▸ DIRECTIONS
The expected output is a copy of every line in the records with the string "coordinates".

--

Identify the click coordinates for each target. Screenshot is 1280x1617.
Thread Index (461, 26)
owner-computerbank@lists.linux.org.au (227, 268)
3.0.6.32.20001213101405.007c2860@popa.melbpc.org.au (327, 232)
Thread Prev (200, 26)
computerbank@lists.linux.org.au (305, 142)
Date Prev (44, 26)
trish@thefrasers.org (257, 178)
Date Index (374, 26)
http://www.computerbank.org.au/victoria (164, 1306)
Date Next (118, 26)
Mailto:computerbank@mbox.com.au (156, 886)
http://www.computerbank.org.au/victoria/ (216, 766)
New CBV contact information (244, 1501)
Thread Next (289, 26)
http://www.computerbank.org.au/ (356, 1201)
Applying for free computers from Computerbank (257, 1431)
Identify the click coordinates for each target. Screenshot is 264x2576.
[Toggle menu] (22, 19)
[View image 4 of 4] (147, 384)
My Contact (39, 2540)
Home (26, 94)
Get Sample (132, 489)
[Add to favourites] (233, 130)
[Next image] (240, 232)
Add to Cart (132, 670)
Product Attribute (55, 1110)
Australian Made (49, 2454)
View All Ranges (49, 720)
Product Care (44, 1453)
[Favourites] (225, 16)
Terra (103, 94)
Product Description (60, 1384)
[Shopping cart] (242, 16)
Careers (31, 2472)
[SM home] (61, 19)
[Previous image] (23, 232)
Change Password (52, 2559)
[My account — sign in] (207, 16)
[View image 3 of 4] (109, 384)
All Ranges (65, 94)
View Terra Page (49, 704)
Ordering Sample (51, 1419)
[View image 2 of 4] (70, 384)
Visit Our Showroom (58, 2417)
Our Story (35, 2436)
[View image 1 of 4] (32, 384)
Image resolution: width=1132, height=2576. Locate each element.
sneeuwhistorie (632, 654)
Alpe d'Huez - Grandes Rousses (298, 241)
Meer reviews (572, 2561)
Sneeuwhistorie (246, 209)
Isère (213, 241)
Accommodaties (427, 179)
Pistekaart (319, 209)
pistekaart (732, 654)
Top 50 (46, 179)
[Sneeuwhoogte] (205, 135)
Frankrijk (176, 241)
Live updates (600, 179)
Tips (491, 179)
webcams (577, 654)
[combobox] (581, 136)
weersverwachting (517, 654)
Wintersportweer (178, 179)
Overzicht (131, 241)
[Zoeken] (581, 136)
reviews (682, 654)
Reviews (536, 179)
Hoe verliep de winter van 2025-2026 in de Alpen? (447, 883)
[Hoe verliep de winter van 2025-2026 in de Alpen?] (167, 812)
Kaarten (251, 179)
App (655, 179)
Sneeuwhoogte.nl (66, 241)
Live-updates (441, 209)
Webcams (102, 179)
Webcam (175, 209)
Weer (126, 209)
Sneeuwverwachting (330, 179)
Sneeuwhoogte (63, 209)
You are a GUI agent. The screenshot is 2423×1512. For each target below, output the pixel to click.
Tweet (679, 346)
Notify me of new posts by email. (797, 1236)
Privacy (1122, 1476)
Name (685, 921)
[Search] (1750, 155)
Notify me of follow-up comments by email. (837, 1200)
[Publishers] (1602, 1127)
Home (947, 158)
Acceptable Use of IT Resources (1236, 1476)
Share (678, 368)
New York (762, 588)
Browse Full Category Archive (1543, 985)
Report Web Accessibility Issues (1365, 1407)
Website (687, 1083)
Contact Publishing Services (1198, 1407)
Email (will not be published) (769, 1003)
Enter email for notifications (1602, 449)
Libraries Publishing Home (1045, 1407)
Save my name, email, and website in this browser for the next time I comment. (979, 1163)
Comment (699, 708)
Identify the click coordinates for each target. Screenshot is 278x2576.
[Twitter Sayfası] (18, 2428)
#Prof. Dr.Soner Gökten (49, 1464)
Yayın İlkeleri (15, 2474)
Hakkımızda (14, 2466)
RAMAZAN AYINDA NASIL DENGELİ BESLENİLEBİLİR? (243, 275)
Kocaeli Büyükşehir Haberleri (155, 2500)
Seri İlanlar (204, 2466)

--

▸ RESULT
Identify the click coordinates for each target. Screenshot is 1280x1617.
Identify the click coordinates for each target. Screenshot is 264x2576.
Identify the click coordinates for each target. Screenshot is 278x2576.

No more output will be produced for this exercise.